Sulla Strada n.1Ring Road o Route 1, riesco a vedere una lontana parvenza di Oceano Atlantico, se non fosse che terra, acqua e cielo tendono a fondersi con troppa facilità e quindi diventa difficile ammirare l’orizzonte.
La pianura riesce comunque a regalare spettacoli: curva dopo curva, rettilineo dopo rettilineo, la fine della terra diventa sempre più concreta profilando un muro di scura roccia, compatta, spruzzata di smeraldo e solcata da una luminescente lama d’acqua; inizio a pregustarmi lo spettacolo che mi attende.
Prendo la strada che si dirama a sinistra e, all’avvicinarmi alla meta, la Cascata Seljalandsfoss si manifesta in tutta la sua magnificenza.
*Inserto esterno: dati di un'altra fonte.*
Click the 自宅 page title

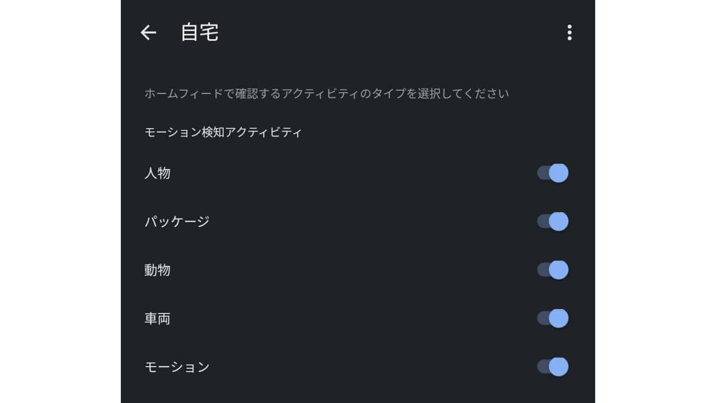point(200,32)
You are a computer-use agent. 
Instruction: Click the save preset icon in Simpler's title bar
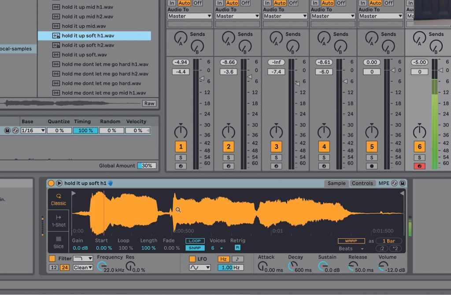click(x=402, y=183)
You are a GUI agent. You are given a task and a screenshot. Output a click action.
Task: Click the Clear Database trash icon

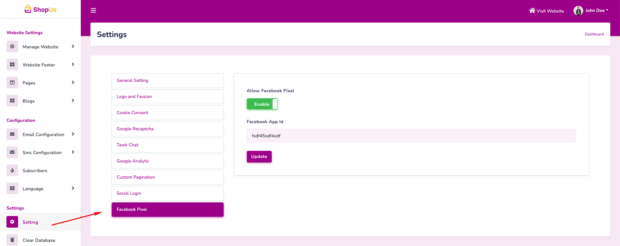[12, 240]
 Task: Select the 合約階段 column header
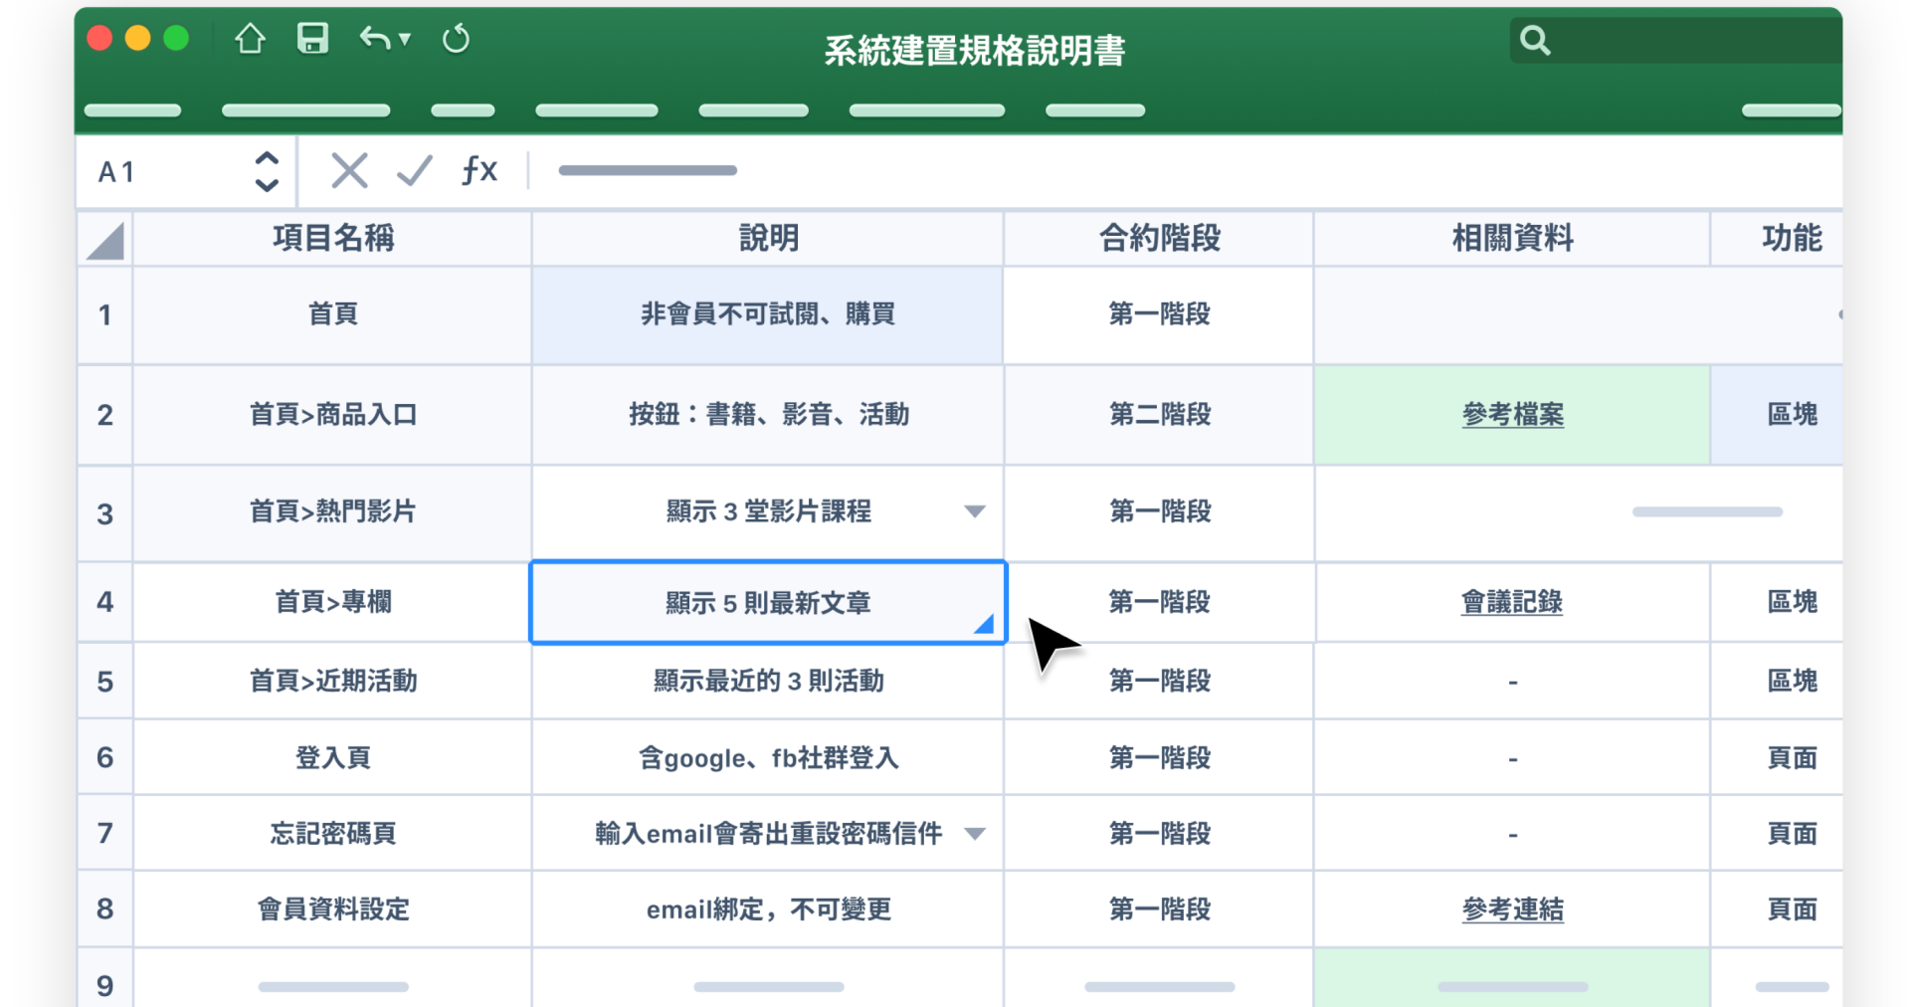[1159, 239]
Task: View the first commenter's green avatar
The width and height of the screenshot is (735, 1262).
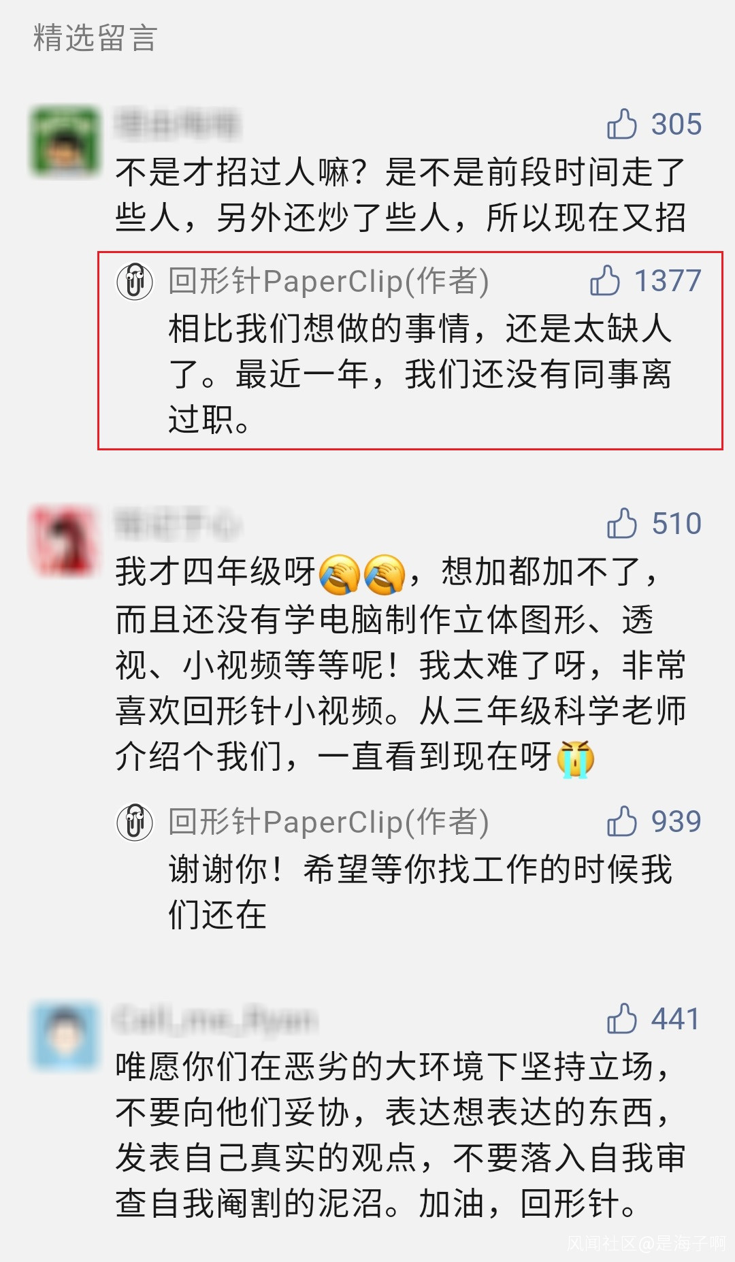Action: [66, 141]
L’auto rimane nel parcheggio, mentre le mie gambe portano i miei occhi ad ammirarne la bellezza capace in un attimo di cancellare qualsiasi tipo di stanchezza. Un muro di roccia, spruzzato di erba e muschio, si innalza verticale dalla pianura sottostante come un’imponente muraglia di un mastodontico castello. Dal culmine lineare si lancia nel vuoto un candido fiume che si libra nel vento irradiando goccioline di umidità in tutto l’intorno. Al limitare inferiore, nasce un ruscelletto tranquillo e beato che serpeggia nel prato; tanta maestosità prima, tanta placidità dopo. Nel cuore della cascata, nel suo ventre fra roccia e acqua, si insinua un sentiero che inonda i turisti da vaporosi scrosci di pioggia.
La sera è molto luminosa, le nuvole celano completamente il sole che non ha intenzione alcuna di tramontare e la grigia luce si diffonde sul paesaggio annullando i contrasti; mi godo il concludersi della mia prima giornata in terra islandese.
Mi allontano dal parcheggio e posiziono l’auto in una piazzola lontana dagli altri turisti, mentre la zuppa di cereali e legumi cuoce al riparo dell’auto dal teso venticello, in macchina mi preparo per la notte mentre riordino pensieri ed emozioni, immagini e colori, di una vacanza che si preannuncia un continuo spettacolo.
Calo la mascherina sugli occhi e il buio immaginario mi fa sognare nuovi orizzonti.